徳島県小児科医会 日浦恭一(徳島新聞朝刊 満1歳にて掲載)
インフルエンザはその症状が強く体力や抵抗力のない子どもや老人にとって厳しい病気です。さらに子どものインフルエンザには合併症が多く、治療薬にも問題があります。
インフルエンザの臨床症状は成人では突然始まる高熱、咽頭痛、頭痛、関節痛、四肢痛、倦怠感などで、全身症状が強いことが特徴です。自然経過では2~3日で解熱して、その頃から鼻汁や咳などの呼吸器症状が目立ってきます。嘔吐や下痢などの胃腸症状は少なく、完全に回復するには1~2週間かかります。
小児でも学童や年長児では成人と同じような症状を示しますが、低年齢の乳幼児では全身症状よりも呼吸器症状を示すことが多くなり、RSウィルス感染症や普通感冒と区別することが必要です。また高熱は熱性けいれんの原因になりやすく、気管支炎や脱水症の合併も乳幼児がインフルエンザで入院する原因になります。

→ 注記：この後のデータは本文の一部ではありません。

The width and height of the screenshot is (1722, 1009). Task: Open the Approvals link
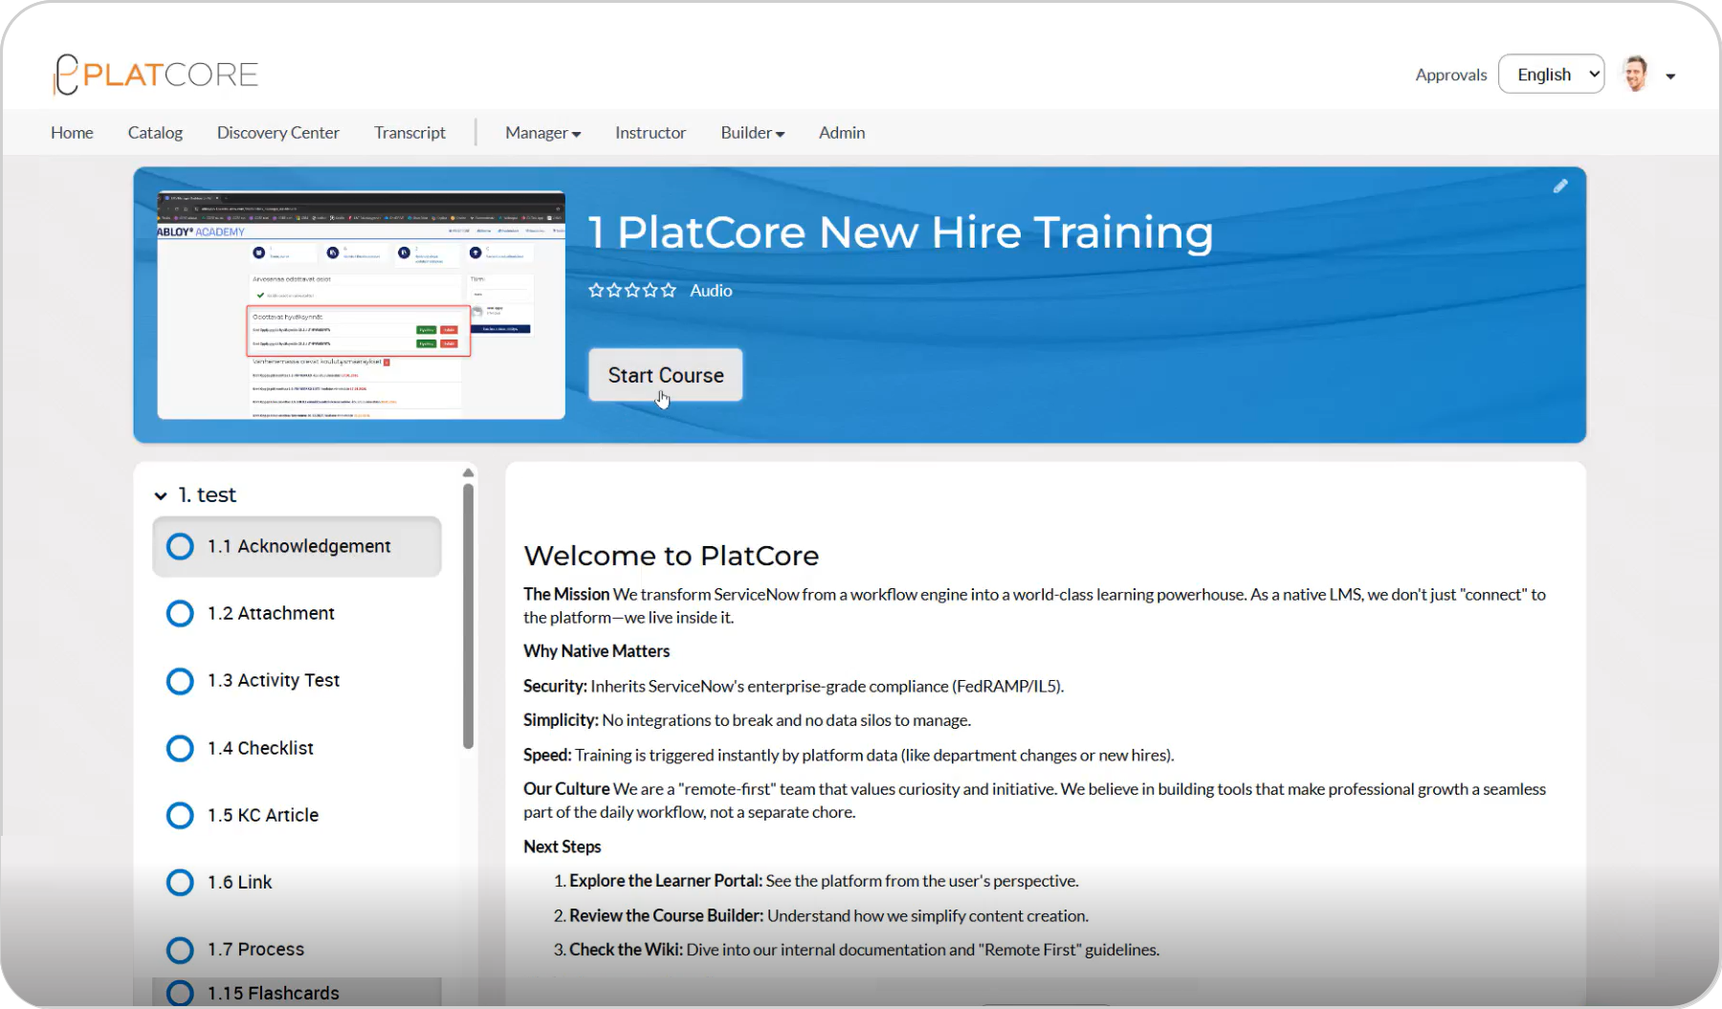1450,74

さらにインフルエンザでは高熱の持続、けいれん重積やけいれんの反復、意識障害などを伴う急性脳症の発生が問題になります。小児の急性脳症の原因の中でインフルエンザは最も多いウィルスです。高熱が持続して、熱性けいれんが見られる場合には単なる熱性けいれんか、急性脳症なのかの鑑別を考えて対応することが求められます。

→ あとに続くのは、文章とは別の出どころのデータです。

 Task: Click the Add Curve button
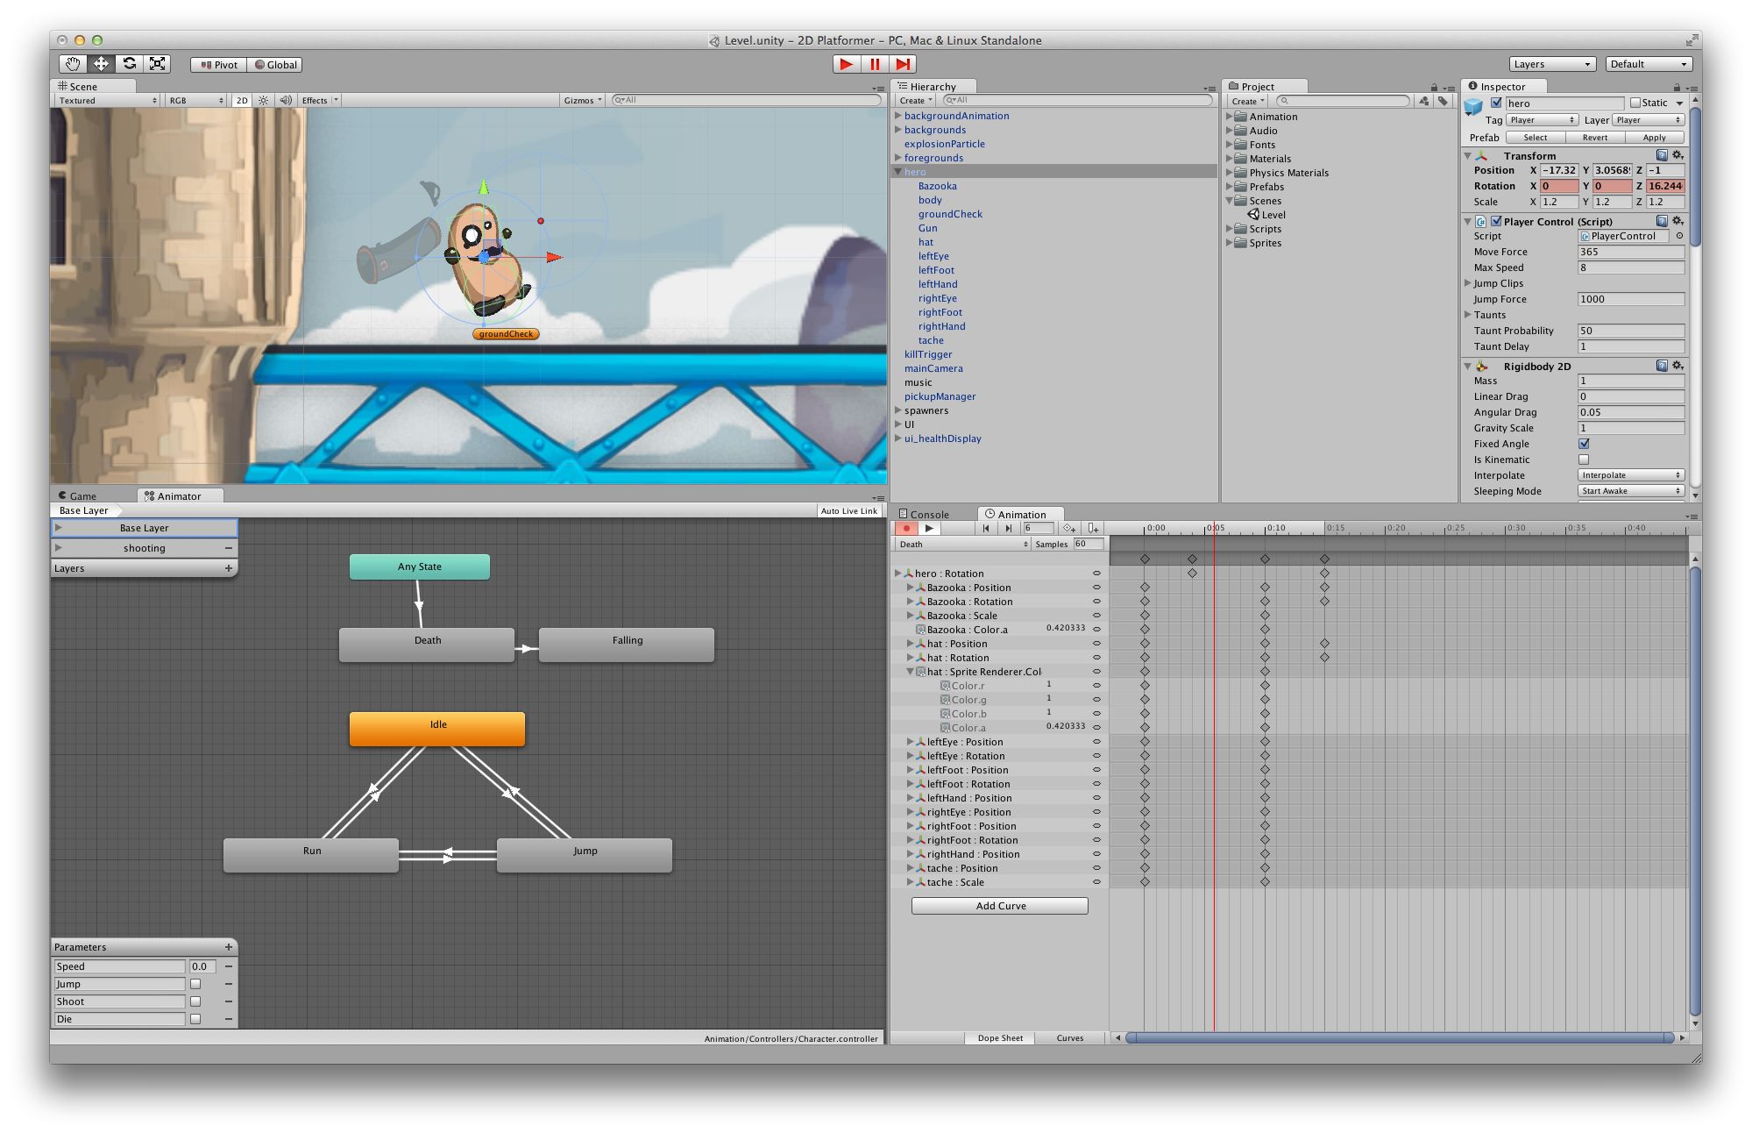point(1000,906)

さらにインフルエンザでは高熱にともなう「熱せんもう」と呼ばれる意識障害が見られることがあります。これがインフルエンザ治療薬の副作用と紛らわしく、また急性脳症の症状とも鑑別が必要となります。
インフルエンザに対する検査法や治療法は随分進歩していますが、まだまだ様々な問題が残されています。